→ **EXERCISE GOAL**: Begin at the line containing "Click the large text annotation 'A' icon" and restate it and each line after it exactly, up to and including the last line below. Leave pictures out.
====== INFORMATION ======
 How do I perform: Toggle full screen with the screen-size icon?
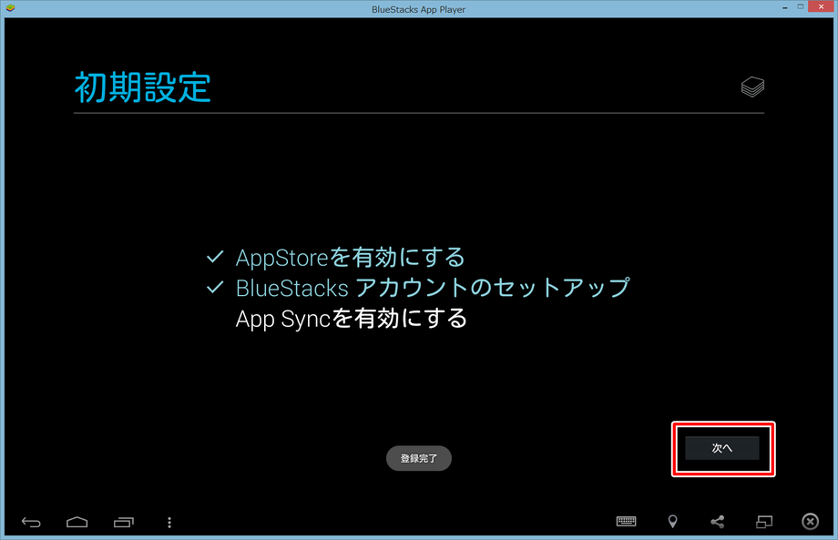tap(763, 522)
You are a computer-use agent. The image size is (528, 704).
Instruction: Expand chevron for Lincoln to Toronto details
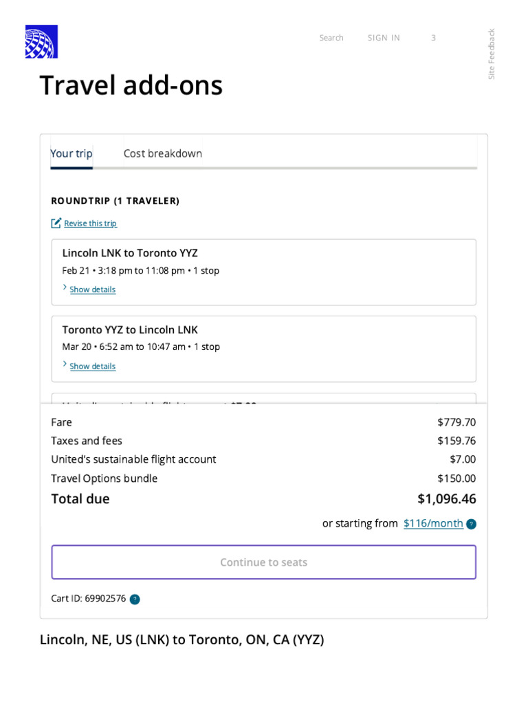65,288
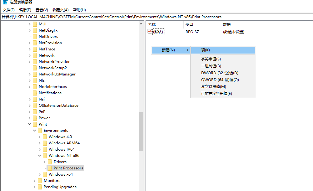Image resolution: width=313 pixels, height=191 pixels.
Task: Click the folder icon next to Windows x64
Action: [x=45, y=174]
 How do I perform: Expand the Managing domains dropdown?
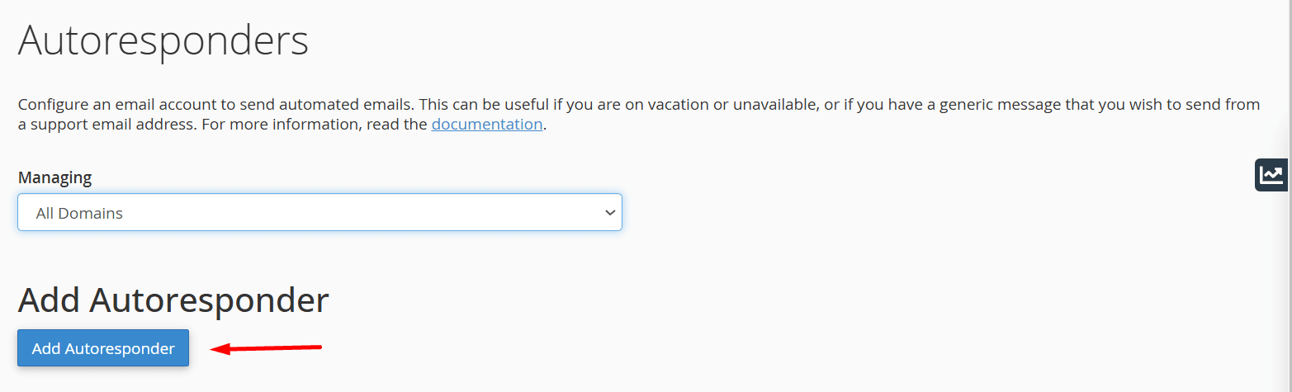pos(319,213)
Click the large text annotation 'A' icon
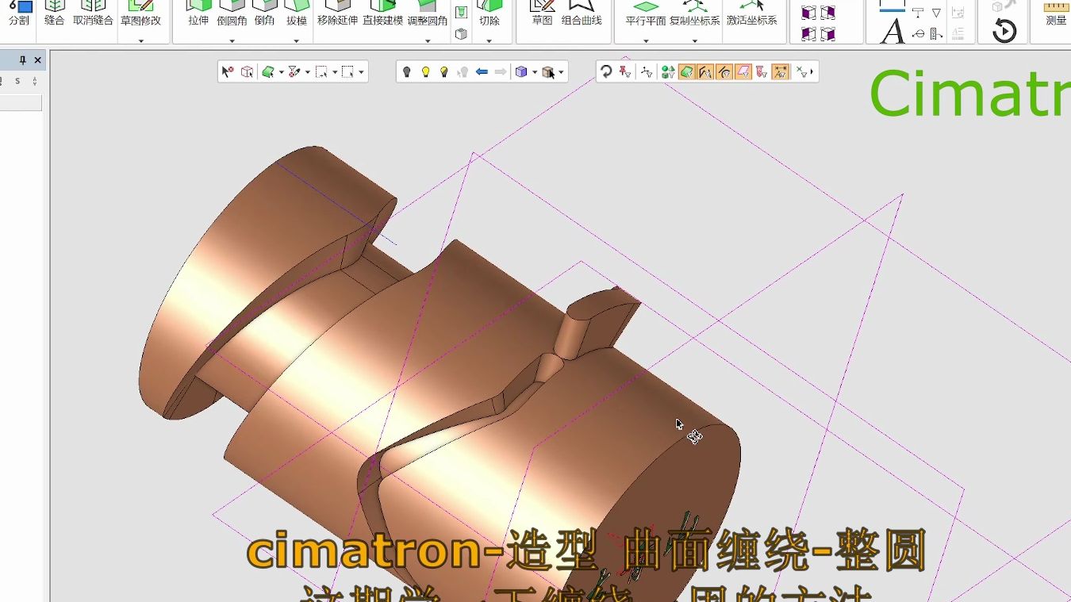The image size is (1071, 602). point(893,32)
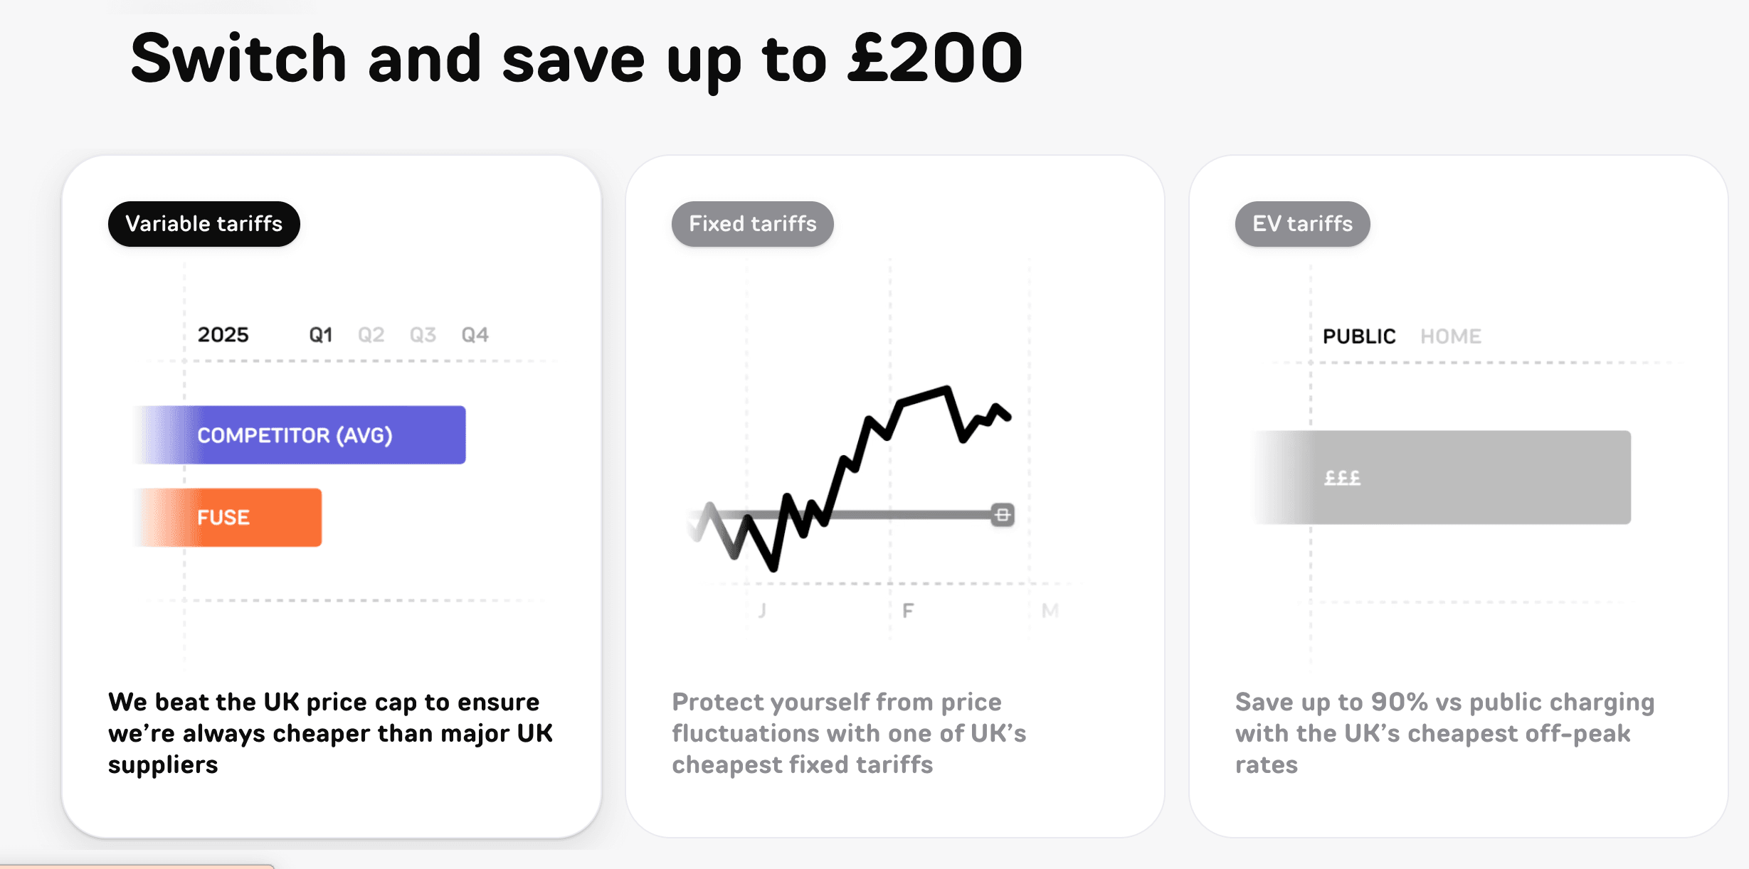Screen dimensions: 1749x869
Task: Open the EV tariffs pill
Action: tap(1302, 224)
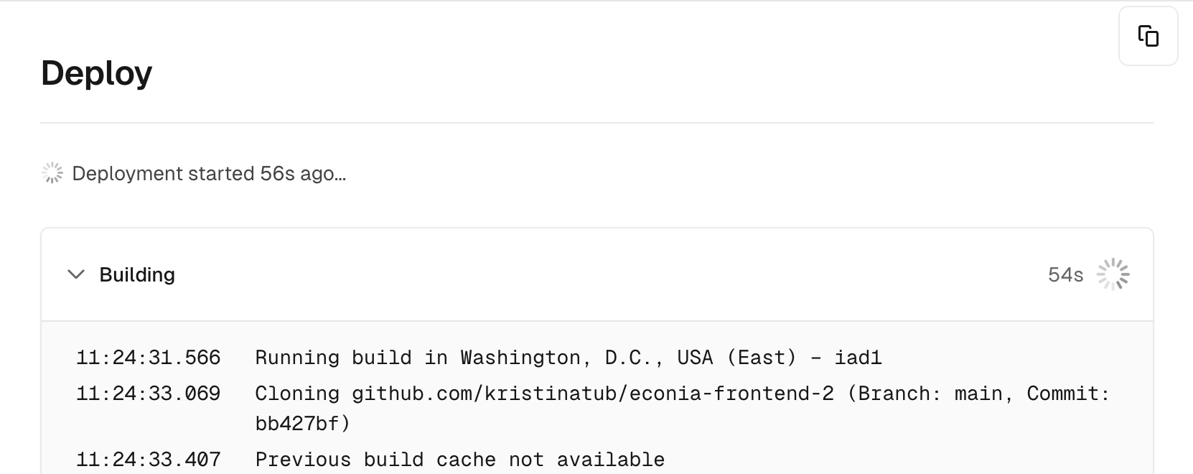1193x474 pixels.
Task: Click the copy icon button
Action: tap(1148, 36)
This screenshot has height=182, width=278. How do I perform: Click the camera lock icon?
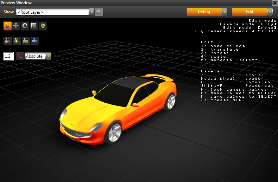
======
→ **ANSWER BELOW**:
Click the large text annotation 'A' icon
The image size is (1071, 602). point(893,32)
Screen dimensions: 1749x869
Task: Open the EV tariffs pill
Action: tap(1302, 224)
1193x474 pixels.
Task: Click the copy icon button
Action: tap(1148, 36)
This screenshot has height=182, width=278. How do I perform: Click the camera lock icon?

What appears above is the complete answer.